Supplied passage >>
Nutrition is so complicated. This article covers the basics on protein as a reference when you find you need a review.
This article covers what proteins do, how your body puts protein to use, how much protein you should have every day, and quality plant sources to incorporate into your diet on a regular basis so you don’t have to think to hard about it.
First, understand that it is proteins that form our physical structure. Second, proteins form the signaling mechanisms that animate your physical structure.
What Proteins Do
1. Proteins provide structure to all the body tissue, bony and soft, forming the cytoskeletal elements that are the lattice for our physical form, like the filaments you see in fiberglass or rice paper. Proteins also make up the contractile components of the body tissue, allowing a certain amount of “give” to our bones, muscles, skin, hair, and nails.
2. Cell-to-cell signaling is necessary to make the metabolic process of your body hum along smoothly, and these regulating components are all made of protein. Receptors on the surface of the cell act as the launching and landing pads for neurotransmitters and hormones, antigens secure immunity, channels transport materials in and out of cells, and enzymes break up these connections so that the metabolic processes can continue to move forward in an orderly way.
Protein is the most abundant component in our bodies. We need to consume an adequate supply through our diet, but not too much, because our bodies can only process and utilize so much. If you eat more than you need in a day, your body will convert it to fat.

Saved items
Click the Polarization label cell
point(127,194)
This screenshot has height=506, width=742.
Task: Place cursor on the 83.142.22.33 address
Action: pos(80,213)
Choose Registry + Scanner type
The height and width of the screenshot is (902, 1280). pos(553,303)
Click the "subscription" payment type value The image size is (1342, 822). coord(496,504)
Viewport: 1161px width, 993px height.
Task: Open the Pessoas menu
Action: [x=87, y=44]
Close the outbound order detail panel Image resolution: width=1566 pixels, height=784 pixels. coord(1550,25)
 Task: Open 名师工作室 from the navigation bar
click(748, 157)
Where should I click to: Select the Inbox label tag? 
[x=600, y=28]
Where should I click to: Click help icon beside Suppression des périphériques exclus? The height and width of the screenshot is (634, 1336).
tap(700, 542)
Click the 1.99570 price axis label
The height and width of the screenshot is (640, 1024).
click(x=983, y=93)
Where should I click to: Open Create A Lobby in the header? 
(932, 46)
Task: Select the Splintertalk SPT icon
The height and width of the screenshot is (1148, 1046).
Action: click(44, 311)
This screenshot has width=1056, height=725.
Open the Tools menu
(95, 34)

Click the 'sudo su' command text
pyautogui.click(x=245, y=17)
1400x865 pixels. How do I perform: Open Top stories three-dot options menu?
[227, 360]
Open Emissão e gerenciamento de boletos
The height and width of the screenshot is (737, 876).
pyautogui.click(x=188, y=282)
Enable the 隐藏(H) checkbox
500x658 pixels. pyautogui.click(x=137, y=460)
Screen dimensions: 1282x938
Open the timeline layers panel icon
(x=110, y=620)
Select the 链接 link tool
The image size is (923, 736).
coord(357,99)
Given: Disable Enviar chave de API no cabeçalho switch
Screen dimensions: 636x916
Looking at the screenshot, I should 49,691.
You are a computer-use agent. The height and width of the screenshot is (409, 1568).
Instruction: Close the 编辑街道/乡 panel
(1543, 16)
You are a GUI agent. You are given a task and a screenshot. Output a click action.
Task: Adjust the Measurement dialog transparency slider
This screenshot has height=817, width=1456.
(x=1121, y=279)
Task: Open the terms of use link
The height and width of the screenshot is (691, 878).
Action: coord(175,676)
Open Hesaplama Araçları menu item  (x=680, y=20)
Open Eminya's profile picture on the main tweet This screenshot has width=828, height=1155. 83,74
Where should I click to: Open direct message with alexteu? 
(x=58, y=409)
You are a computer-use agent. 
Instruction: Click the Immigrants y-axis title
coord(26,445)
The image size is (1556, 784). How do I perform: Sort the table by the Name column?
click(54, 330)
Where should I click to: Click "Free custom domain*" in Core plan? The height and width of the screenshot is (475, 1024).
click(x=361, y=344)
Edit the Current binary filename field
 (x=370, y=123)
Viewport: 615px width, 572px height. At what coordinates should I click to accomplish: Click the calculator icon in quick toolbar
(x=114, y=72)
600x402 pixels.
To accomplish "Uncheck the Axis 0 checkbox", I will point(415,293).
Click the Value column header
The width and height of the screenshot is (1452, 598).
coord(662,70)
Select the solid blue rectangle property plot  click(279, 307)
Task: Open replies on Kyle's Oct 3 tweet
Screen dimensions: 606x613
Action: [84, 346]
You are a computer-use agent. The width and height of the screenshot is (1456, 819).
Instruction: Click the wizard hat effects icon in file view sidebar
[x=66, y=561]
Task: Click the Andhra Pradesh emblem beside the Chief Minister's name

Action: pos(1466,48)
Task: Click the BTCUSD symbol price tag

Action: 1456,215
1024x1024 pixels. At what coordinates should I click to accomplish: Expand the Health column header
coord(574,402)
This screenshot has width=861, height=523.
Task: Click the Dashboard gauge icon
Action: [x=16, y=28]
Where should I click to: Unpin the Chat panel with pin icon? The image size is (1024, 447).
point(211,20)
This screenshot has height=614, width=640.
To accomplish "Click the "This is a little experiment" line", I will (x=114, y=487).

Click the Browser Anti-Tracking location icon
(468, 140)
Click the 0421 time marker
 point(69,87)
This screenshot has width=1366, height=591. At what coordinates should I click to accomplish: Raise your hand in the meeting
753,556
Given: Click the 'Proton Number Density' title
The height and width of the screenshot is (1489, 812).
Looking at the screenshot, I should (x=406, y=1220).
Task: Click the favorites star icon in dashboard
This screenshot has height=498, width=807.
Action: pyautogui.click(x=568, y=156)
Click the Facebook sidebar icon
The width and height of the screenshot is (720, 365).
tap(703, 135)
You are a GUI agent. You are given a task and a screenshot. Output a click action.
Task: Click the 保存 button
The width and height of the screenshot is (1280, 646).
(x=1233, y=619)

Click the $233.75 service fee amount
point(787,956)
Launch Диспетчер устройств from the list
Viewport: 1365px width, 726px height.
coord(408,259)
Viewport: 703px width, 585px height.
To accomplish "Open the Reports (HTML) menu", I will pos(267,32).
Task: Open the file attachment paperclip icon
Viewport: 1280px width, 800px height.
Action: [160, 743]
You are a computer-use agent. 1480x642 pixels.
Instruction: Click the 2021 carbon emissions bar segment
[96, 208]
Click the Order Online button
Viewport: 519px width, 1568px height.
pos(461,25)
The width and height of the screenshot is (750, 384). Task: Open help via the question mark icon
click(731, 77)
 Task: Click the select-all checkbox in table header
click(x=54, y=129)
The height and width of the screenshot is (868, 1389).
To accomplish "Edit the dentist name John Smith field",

About this exercise >> Write out the part of the protein article that starts with the words "First, understand that" and ends with "hair, and nails.". The material has nothing to do with the protein article.

Completed task >>
First, understand that it is proteins that form our physical structure. Second, proteins form the signaling mechanisms that animate your physical structure.
What Proteins Do
1. Proteins provide structure to all the body tissue, bony and soft, forming the cytoskeletal elements that are the lattice for our physical form, like the filaments you see in fiberglass or rice paper. Proteins also make up the contractile components of the body tissue, allowing a certain amount of “give” to our bones, muscles, skin, hair, and nails.